Pixel coordinate grounding data:
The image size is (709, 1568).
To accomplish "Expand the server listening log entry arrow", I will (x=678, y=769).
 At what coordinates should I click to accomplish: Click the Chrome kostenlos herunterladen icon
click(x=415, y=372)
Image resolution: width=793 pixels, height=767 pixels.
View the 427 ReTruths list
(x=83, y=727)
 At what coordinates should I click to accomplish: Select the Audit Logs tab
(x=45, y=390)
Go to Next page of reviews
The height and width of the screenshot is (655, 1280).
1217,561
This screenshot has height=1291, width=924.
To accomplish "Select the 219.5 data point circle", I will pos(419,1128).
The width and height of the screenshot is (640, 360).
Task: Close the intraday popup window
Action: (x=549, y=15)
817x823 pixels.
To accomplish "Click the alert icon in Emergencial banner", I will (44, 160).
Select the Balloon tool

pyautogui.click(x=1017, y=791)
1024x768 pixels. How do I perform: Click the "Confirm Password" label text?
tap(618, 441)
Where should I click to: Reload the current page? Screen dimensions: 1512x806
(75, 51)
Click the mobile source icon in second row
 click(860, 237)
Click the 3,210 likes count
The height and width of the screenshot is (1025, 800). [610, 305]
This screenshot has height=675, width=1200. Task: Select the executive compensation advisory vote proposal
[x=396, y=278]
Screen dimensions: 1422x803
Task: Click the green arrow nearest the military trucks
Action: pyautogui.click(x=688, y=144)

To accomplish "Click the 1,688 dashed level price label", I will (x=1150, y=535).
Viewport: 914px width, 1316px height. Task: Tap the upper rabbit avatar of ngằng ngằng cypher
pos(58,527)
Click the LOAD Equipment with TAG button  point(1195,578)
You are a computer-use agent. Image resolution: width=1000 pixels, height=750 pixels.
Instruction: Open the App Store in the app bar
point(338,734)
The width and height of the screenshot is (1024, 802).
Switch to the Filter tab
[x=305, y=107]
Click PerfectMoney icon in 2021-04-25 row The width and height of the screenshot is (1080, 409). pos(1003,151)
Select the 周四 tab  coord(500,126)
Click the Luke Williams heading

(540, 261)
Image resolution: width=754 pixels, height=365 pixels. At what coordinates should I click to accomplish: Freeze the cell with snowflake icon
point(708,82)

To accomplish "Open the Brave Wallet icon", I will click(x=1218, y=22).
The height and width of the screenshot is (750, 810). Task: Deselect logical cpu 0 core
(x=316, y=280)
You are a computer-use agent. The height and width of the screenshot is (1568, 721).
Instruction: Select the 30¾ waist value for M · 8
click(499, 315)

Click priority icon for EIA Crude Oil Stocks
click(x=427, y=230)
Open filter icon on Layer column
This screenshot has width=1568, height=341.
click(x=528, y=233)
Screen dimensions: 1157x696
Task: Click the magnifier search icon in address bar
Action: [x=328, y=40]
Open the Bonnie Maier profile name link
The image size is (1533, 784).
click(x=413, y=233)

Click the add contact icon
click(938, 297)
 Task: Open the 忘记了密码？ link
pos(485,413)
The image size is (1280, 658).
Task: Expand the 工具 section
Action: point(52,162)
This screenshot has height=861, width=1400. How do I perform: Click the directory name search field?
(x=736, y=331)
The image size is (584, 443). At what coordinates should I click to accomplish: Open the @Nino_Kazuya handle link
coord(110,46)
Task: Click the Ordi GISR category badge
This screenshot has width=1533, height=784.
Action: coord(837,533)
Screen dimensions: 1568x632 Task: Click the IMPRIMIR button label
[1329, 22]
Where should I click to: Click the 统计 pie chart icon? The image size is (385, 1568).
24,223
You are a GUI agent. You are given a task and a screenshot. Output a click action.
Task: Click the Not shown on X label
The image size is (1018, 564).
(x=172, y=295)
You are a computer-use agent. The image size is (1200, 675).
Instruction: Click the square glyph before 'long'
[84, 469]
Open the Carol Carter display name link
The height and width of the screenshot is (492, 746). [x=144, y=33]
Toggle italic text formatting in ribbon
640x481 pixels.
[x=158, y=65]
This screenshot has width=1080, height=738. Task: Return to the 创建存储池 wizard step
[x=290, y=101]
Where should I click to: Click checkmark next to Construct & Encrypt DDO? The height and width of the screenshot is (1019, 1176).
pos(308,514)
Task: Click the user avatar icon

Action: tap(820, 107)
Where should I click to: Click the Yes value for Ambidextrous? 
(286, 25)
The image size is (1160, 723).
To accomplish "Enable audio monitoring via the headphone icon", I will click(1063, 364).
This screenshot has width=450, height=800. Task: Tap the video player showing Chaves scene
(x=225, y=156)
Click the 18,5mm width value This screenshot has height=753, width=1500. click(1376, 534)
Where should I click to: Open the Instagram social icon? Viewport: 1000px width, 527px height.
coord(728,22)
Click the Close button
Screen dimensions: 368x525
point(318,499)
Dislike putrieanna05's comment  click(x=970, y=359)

▶ Requirement:
The lines above should be duplicated exactly.

▶ Written reply:
The image size is (709, 1568).
To accomplish "Expand the server listening log entry arrow", I will (x=678, y=769).
 At what coordinates should I click to accomplish: Click the Chrome kostenlos herunterladen icon
click(x=415, y=372)
Image resolution: width=793 pixels, height=767 pixels.
View the 427 ReTruths list
(x=83, y=727)
 At what coordinates should I click to accomplish: Select the Audit Logs tab
(x=45, y=390)
Go to Next page of reviews
The height and width of the screenshot is (655, 1280).
1217,561
This screenshot has height=1291, width=924.
To accomplish "Select the 219.5 data point circle", I will pos(419,1128).
The width and height of the screenshot is (640, 360).
Task: Close the intraday popup window
Action: (x=549, y=15)
817x823 pixels.
To accomplish "Click the alert icon in Emergencial banner", I will (44, 160).
Select the Balloon tool

pyautogui.click(x=1017, y=791)
1024x768 pixels. How do I perform: Click the "Confirm Password" label text?
tap(618, 441)
Where should I click to: Reload the current page? Screen dimensions: 1512x806
(75, 51)
Click the mobile source icon in second row
 click(860, 237)
Click the 3,210 likes count
The height and width of the screenshot is (1025, 800). [610, 305]
This screenshot has height=675, width=1200. Task: Select the executive compensation advisory vote proposal
[x=396, y=278]
Screen dimensions: 1422x803
Task: Click the green arrow nearest the military trucks
Action: pyautogui.click(x=688, y=144)

To accomplish "Click the 1,688 dashed level price label", I will (x=1150, y=535).
Viewport: 914px width, 1316px height. Task: Tap the upper rabbit avatar of ngằng ngằng cypher
pos(58,527)
Click the LOAD Equipment with TAG button  point(1195,578)
You are a computer-use agent. Image resolution: width=1000 pixels, height=750 pixels.
Instruction: Open the App Store in the app bar
point(338,734)
The width and height of the screenshot is (1024, 802).
Switch to the Filter tab
[x=305, y=107]
Click PerfectMoney icon in 2021-04-25 row The width and height of the screenshot is (1080, 409). pos(1003,151)
Select the 周四 tab  coord(500,126)
Click the Luke Williams heading

(540, 261)
Image resolution: width=754 pixels, height=365 pixels. At what coordinates should I click to accomplish: Freeze the cell with snowflake icon
point(708,82)

To accomplish "Open the Brave Wallet icon", I will click(x=1218, y=22).
The height and width of the screenshot is (750, 810). Task: Deselect logical cpu 0 core
(x=316, y=280)
You are a computer-use agent. The height and width of the screenshot is (1568, 721).
Instruction: Select the 30¾ waist value for M · 8
click(499, 315)

Click priority icon for EIA Crude Oil Stocks
click(x=427, y=230)
Open filter icon on Layer column
This screenshot has width=1568, height=341.
click(x=528, y=233)
Screen dimensions: 1157x696
Task: Click the magnifier search icon in address bar
Action: [x=328, y=40]
Open the Bonnie Maier profile name link
The image size is (1533, 784).
click(x=413, y=233)

Click the add contact icon
click(938, 297)
 Task: Open the 忘记了密码？ link
pos(485,413)
The image size is (1280, 658).
Task: Expand the 工具 section
Action: point(52,162)
This screenshot has height=861, width=1400. How do I perform: Click the directory name search field?
(x=736, y=331)
The image size is (584, 443). At what coordinates should I click to accomplish: Open the @Nino_Kazuya handle link
coord(110,46)
Task: Click the Ordi GISR category badge
This screenshot has width=1533, height=784.
Action: coord(837,533)
Screen dimensions: 1568x632 Task: Click the IMPRIMIR button label
[1329, 22]
Where should I click to: Click the 统计 pie chart icon? The image size is (385, 1568).
24,223
You are a GUI agent. You are given a task and a screenshot. Output a click action.
Task: Click the Not shown on X label
The image size is (1018, 564).
(x=172, y=295)
You are a computer-use agent. The image size is (1200, 675).
Instruction: Click the square glyph before 'long'
[84, 469]
Open the Carol Carter display name link
The height and width of the screenshot is (492, 746). [x=144, y=33]
Toggle italic text formatting in ribbon
640x481 pixels.
[x=158, y=65]
This screenshot has width=1080, height=738. Task: Return to the 创建存储池 wizard step
[x=290, y=101]
Where should I click to: Click checkmark next to Construct & Encrypt DDO? The height and width of the screenshot is (1019, 1176).
pos(308,514)
Task: Click the user avatar icon

Action: tap(820, 107)
Where should I click to: Click the Yes value for Ambidextrous? 
(286, 25)
The image size is (1160, 723).
To accomplish "Enable audio monitoring via the headphone icon", I will click(1063, 364).
This screenshot has width=450, height=800. Task: Tap the video player showing Chaves scene
(x=225, y=156)
Click the 18,5mm width value This screenshot has height=753, width=1500. click(1376, 534)
Where should I click to: Open the Instagram social icon? Viewport: 1000px width, 527px height.
coord(728,22)
Click the Close button
Screen dimensions: 368x525
point(318,499)
Dislike putrieanna05's comment  click(x=970, y=359)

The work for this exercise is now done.